▶ _YOUR ASSIGNMENT_
Beginning at the line that holds "Click the bypass proxy example.com field" and continuing to the last line of the data below, transcribe every line word for word, without pictures.

**** SUPPLIED DATA ****

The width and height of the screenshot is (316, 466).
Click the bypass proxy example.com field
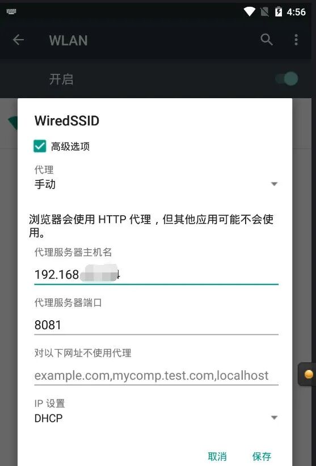tap(156, 375)
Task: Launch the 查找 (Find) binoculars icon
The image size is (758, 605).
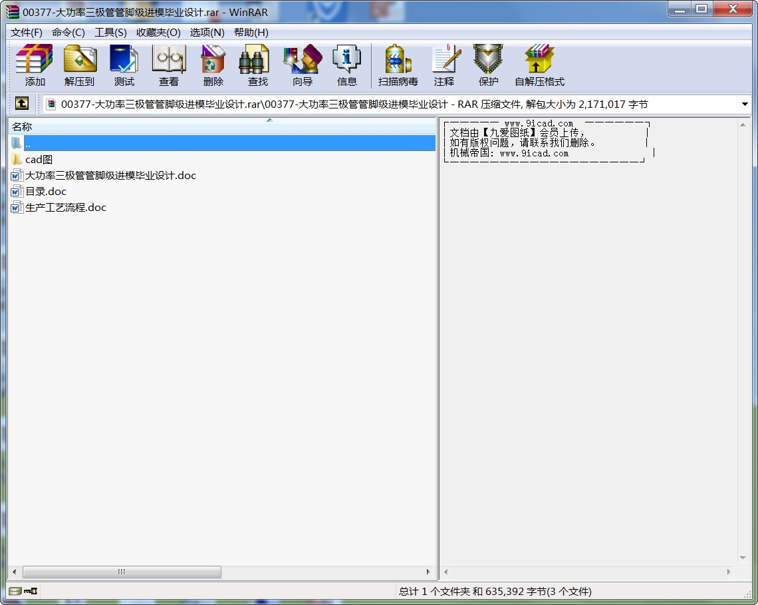Action: pos(257,65)
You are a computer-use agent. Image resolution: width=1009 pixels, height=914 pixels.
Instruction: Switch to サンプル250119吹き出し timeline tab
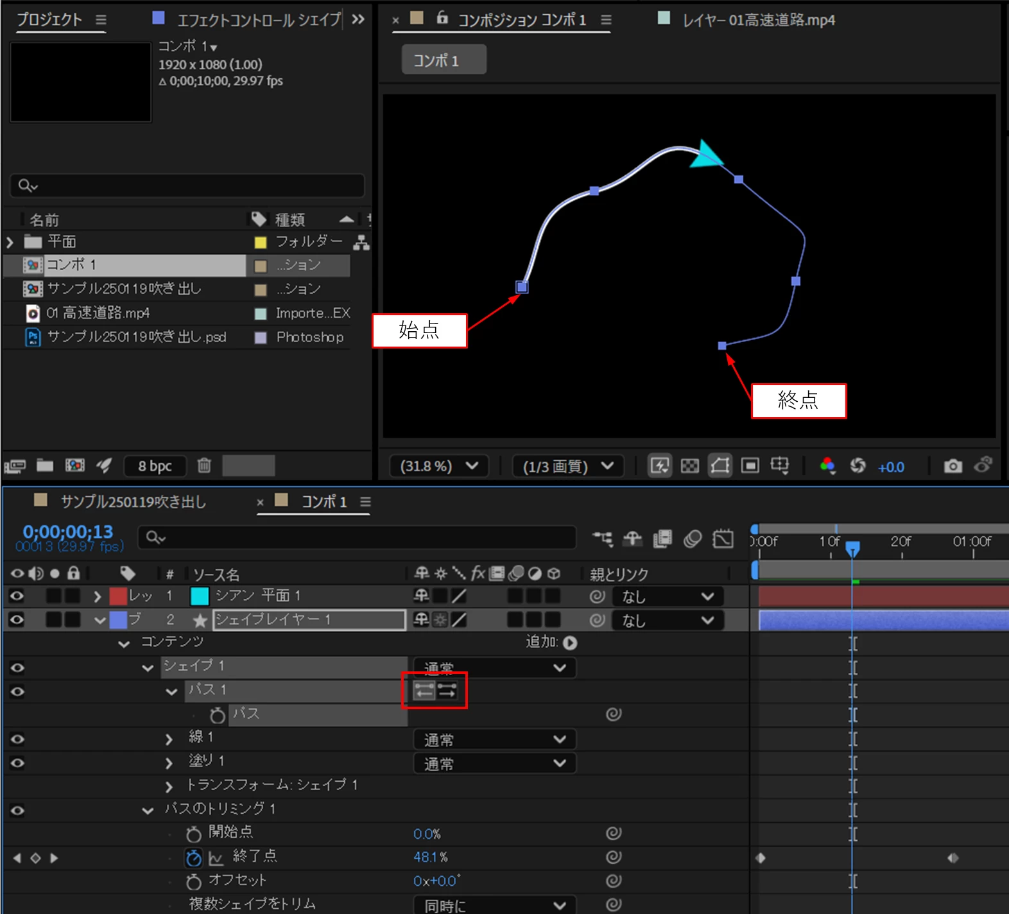click(133, 501)
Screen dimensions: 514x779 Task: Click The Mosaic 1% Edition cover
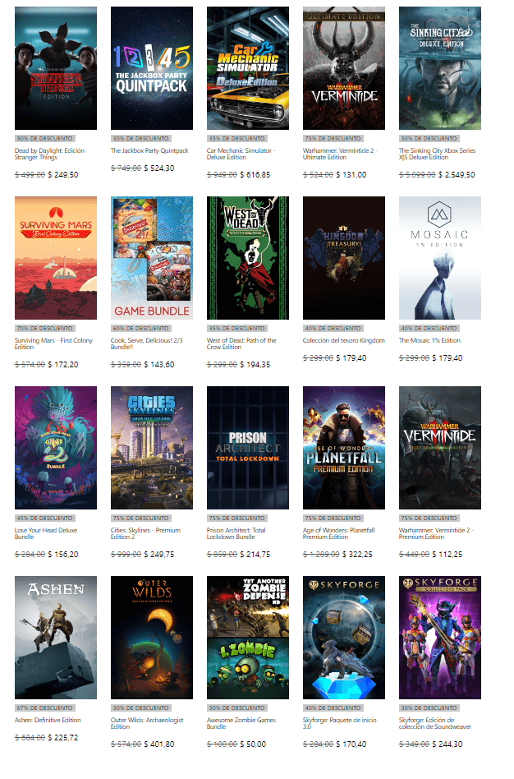tap(440, 258)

****

▶ _WRITTEN RESPONSE_
Click the bypass proxy example.com field
tap(156, 375)
Task: Launch the 查找 (Find) binoculars icon
The image size is (758, 605).
Action: pos(257,65)
You are a computer-use agent. Image resolution: width=1009 pixels, height=914 pixels.
Instruction: Switch to サンプル250119吹き出し timeline tab
click(133, 501)
Screen dimensions: 514x779 Task: Click The Mosaic 1% Edition cover
tap(440, 258)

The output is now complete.